EXERCISE INSTRUCTIONS:
Output exactly the lines from the one with "The width and height of the screenshot is (1842, 1151)." to the close of the records below, first and last included.

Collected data

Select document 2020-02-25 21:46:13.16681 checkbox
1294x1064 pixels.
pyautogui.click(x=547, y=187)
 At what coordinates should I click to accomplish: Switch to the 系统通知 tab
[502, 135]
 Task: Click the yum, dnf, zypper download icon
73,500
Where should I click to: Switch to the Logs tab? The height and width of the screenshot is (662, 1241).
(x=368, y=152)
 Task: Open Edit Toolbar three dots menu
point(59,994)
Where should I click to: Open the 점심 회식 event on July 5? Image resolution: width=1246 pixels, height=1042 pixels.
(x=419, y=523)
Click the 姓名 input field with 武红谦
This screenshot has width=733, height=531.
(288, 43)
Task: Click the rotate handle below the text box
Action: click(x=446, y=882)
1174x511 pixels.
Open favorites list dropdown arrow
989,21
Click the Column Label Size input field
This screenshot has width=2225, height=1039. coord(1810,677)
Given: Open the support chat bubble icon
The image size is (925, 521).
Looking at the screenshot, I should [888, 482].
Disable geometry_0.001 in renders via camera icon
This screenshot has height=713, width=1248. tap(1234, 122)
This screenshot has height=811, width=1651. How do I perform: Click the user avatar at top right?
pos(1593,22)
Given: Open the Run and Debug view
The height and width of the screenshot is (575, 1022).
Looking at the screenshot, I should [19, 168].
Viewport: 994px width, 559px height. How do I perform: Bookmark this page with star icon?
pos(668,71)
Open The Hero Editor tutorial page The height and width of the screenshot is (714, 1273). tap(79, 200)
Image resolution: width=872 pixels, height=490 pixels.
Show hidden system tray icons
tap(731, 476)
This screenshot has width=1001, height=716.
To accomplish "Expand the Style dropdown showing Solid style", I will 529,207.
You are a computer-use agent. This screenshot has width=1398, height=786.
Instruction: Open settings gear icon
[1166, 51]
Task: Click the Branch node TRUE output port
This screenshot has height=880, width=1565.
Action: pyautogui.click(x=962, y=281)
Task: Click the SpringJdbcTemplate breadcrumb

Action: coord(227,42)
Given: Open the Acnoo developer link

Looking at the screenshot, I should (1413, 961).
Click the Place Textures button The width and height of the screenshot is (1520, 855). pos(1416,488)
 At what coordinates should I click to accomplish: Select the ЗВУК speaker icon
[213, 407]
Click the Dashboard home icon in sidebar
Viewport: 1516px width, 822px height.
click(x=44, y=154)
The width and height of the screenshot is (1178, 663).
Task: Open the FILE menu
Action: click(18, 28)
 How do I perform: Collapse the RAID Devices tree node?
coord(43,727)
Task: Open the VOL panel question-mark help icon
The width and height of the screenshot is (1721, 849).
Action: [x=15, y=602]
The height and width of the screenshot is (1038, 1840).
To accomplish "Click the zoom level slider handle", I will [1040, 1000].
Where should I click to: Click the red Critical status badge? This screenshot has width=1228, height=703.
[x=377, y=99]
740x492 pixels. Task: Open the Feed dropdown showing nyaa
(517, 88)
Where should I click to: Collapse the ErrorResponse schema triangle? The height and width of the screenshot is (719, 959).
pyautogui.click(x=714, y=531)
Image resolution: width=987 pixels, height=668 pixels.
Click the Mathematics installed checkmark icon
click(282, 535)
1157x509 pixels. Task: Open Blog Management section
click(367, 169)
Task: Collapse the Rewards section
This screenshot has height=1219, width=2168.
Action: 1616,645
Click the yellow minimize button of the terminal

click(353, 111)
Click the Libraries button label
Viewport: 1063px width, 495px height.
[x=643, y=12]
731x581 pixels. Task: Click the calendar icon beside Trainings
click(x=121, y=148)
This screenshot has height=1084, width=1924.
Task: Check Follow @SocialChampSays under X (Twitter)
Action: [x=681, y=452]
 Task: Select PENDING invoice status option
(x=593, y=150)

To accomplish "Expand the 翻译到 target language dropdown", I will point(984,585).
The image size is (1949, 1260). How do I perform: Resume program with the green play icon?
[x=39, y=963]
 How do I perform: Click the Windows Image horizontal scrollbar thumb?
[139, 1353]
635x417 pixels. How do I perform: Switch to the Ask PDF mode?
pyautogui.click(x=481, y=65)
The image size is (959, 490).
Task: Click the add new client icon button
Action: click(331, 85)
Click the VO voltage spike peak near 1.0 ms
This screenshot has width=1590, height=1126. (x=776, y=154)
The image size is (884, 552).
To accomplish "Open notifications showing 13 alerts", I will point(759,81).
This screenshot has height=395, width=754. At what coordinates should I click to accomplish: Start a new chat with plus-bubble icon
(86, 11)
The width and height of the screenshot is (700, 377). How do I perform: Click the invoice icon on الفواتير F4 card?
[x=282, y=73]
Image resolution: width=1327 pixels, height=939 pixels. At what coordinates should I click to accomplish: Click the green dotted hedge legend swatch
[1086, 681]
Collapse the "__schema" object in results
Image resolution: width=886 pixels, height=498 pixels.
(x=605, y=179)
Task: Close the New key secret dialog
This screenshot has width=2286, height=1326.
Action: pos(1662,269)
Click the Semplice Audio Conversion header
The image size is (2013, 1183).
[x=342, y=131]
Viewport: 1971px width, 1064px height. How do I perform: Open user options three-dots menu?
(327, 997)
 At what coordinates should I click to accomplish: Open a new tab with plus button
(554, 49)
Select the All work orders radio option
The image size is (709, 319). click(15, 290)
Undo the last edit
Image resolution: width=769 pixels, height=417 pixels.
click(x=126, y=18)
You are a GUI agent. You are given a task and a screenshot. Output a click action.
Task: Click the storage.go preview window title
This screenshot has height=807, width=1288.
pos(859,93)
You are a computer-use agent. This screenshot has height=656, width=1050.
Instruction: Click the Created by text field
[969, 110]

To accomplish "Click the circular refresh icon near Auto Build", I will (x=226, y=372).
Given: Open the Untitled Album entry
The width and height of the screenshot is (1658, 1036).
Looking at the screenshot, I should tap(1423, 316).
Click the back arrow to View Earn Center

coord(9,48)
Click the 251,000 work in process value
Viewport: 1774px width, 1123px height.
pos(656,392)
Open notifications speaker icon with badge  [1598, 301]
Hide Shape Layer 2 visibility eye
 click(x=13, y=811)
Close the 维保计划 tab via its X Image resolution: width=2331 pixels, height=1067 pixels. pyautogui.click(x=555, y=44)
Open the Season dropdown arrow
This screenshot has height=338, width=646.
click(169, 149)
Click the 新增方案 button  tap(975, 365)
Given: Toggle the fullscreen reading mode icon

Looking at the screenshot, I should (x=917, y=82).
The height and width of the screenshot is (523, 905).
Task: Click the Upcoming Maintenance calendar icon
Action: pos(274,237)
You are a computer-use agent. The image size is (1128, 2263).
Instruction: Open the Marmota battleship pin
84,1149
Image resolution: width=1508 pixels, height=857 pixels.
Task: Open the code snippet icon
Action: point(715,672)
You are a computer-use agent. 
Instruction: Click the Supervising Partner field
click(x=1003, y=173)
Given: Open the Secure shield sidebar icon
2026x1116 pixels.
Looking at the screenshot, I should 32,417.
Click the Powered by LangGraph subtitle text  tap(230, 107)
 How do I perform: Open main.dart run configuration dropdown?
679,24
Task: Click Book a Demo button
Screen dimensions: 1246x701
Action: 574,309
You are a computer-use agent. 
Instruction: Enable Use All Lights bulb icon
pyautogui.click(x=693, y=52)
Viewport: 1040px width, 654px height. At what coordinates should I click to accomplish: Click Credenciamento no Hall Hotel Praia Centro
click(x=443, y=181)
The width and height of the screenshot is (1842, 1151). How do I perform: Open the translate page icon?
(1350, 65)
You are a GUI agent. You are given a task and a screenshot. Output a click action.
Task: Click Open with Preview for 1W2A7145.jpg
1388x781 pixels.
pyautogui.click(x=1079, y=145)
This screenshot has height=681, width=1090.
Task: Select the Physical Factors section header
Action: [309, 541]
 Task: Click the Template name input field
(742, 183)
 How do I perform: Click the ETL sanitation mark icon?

OUTPUT FOR THIS EXERCISE:
The width and height of the screenshot is (1842, 1151). How do I perform: Open the translate page icon?
(1350, 65)
You are a GUI agent. You are given a task and a screenshot. Output a click action.
Task: Click Open with Preview for 1W2A7145.jpg
1388x781 pixels.
pyautogui.click(x=1079, y=145)
This screenshot has height=681, width=1090.
Task: Select the Physical Factors section header
Action: [309, 541]
 Task: Click the Template name input field
(742, 183)
 How do I perform: Click the ETL sanitation mark icon?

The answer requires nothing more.